Goal >> Convert the entries, from the very first line through the line containing "[x=5, y=201]", into a JSON list of strings with one string per line and blank lines omitted.

Supplied material >>
◆ ◆ ◆

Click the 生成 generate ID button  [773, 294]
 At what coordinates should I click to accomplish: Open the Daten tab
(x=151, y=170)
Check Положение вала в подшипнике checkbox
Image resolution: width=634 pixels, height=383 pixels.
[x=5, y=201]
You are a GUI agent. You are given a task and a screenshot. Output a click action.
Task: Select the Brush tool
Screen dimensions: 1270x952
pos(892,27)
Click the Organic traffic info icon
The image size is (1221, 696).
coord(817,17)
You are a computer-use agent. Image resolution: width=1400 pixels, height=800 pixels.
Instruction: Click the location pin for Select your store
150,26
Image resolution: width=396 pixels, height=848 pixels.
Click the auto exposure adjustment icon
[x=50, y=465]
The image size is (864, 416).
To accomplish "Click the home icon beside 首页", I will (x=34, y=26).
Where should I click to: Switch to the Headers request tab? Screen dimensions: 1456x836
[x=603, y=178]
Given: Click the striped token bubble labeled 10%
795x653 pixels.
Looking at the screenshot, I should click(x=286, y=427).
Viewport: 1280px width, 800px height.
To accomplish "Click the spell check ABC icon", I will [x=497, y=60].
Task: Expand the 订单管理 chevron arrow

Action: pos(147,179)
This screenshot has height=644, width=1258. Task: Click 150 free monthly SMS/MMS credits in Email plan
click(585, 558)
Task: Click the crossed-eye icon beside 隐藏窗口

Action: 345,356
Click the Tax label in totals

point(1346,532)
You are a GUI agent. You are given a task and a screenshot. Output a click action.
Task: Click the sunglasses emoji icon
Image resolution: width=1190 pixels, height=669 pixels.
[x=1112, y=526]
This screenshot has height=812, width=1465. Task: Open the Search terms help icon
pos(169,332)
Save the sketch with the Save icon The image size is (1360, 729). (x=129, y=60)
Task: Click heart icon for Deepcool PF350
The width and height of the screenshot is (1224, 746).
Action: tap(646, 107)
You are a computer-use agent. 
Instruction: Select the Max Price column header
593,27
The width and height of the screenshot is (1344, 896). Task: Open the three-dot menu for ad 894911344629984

◆ ◆ ◆

Solution to this exercise >>
[
  "Click the 生成 generate ID button  [773, 294]",
  " At what coordinates should I click to accomplish: Open the Daten tab",
  "(x=151, y=170)",
  "Check Положение вала в подшипнике checkbox",
  "Image resolution: width=634 pixels, height=383 pixels.",
  "[x=5, y=201]"
]